A digitalização dos meios de pagamento tem sido fortemente impulsionada pela convergência entre dois pilares tecnológicos: o padrão EMVCo e a tecnologia de comunicação por proximidade (NFC). Em conjunto, esses elementos estruturam a base técnica dos pagamentos modernos, especialmente nas transações contactless, e têm ampliado significativamente a relevância das patentes essenciais (SEPs) no setor financeiro.
O padrão EMV estabelece as especificações para transações seguras com cartões de circuito integrado, abrangendo autenticação, criptografia e gestão de risco. Já o NFC, padronizado por entidades como ISO/IEC e o NFC Forum, atua como a camada de comunicação de curto alcance que permite a interação entre cartões, smartphones e terminais de pagamento. Em outras palavras, enquanto o EMV define a segurança da transação, o NFC viabiliza o “meio físico” de comunicação nas transações por aproximação.
Para Brenda Albuquerque, a evolução dos meios de pagamento reforça a importância estratégica dessas tecnologias. “A integração entre padrões como EMV e NFC demonstra como a padronização técnica transforma soluções em infraestrutura global, ao mesmo tempo em que amplia a relevância das patentes essenciais e sua influência sobre a dinâmica competitiva”, afirma a especialista em Patentes do Blasi, Parente & Associados, escritório especializado em Direito de Propriedade Intelectual.
Essa integração tecnológica é particularmente evidente nas especificações EMV contactless, nas quais o NFC é incorporado como interface obrigatória. Nesses casos, a conformidade com o padrão exige a implementação simultânea de múltiplos conjuntos de tecnologias, muitas das quais são protegidas por patentes. Isso inclui desde protocolos de comunicação em radiofrequência até algoritmos criptográficos utilizados na autenticação dinâmica de transações.
Nesse contexto, as patentes essenciais assumem papel central, criando uma dependência estrutural de licenciamento por parte de empresas que desenvolvem dispositivos compatíveis.
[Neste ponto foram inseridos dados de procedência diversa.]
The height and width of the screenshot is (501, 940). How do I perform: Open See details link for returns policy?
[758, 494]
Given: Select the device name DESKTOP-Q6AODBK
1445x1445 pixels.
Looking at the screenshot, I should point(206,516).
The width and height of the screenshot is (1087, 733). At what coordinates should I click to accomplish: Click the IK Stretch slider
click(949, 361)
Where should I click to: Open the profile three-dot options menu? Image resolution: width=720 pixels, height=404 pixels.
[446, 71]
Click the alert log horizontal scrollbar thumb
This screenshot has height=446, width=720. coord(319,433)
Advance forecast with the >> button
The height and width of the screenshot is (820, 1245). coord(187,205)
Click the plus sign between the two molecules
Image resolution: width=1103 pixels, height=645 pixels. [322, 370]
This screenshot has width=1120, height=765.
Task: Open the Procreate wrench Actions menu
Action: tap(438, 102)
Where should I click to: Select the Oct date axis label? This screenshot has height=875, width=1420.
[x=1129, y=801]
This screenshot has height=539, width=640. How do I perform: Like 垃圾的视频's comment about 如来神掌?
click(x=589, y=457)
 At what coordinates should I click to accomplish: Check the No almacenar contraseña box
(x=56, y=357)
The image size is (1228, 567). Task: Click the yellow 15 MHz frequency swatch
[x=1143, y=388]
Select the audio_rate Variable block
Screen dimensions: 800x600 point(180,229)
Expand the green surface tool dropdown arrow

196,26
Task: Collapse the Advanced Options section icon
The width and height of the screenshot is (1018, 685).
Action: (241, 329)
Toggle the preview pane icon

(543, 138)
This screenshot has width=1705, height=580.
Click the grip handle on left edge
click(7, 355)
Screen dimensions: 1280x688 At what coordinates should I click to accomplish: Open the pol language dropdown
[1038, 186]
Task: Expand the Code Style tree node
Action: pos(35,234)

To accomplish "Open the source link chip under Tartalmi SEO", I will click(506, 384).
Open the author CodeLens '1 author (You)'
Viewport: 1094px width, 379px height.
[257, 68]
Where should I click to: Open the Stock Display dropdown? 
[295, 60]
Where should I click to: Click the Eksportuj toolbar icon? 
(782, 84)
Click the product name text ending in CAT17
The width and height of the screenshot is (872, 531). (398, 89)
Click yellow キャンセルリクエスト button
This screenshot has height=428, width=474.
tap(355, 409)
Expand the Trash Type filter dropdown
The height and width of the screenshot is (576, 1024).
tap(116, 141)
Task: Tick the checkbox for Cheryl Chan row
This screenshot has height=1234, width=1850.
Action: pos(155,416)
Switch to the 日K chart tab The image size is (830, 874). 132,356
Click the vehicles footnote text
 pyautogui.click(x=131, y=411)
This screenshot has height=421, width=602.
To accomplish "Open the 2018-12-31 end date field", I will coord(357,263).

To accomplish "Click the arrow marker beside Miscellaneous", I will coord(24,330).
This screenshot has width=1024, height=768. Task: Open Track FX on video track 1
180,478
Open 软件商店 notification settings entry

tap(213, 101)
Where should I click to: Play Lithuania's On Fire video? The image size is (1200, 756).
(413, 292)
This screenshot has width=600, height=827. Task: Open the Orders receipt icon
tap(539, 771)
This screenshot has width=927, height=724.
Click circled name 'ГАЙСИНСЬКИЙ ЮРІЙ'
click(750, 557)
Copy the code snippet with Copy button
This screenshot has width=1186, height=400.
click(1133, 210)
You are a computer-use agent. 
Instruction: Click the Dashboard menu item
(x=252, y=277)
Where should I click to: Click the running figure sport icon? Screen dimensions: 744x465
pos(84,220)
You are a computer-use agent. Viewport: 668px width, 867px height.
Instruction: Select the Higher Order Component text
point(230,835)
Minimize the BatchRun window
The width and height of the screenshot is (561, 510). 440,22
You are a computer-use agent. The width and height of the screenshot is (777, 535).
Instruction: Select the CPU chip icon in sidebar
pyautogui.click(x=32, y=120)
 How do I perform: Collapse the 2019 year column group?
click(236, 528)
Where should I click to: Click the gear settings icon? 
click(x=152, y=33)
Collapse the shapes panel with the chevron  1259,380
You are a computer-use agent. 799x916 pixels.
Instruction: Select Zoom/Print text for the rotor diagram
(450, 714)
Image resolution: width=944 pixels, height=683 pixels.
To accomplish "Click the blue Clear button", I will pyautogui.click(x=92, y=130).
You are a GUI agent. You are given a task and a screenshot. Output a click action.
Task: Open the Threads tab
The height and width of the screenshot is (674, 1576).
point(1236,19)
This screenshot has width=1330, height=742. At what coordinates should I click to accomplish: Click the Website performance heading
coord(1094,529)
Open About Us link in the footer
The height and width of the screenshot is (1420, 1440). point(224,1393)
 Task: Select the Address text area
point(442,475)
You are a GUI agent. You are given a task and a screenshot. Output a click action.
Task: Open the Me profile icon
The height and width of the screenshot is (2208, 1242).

Sob a perspectiva concorrencial, essa dinâmica é regulada por compromissos FRAND, que buscam equilibrar acesso e remuneração, embora ainda gerem disputas no mercado.
A especialista do Di Blasi, Parente & Associados, Brenda Albuquerque, também destaca que o avanço de carteiras digitais, biometria e pagamentos por dispositivos vestíveis tende a intensificar esse cenário, ampliando o número de tecnologias protegidas e a complexidade regulatória. No Brasil, o tema já é acompanhado pelo Conselho Administrativo de Defesa Econômica, indicando que as SEPs devem ganhar ainda mais espaço em setores além das telecomunicações.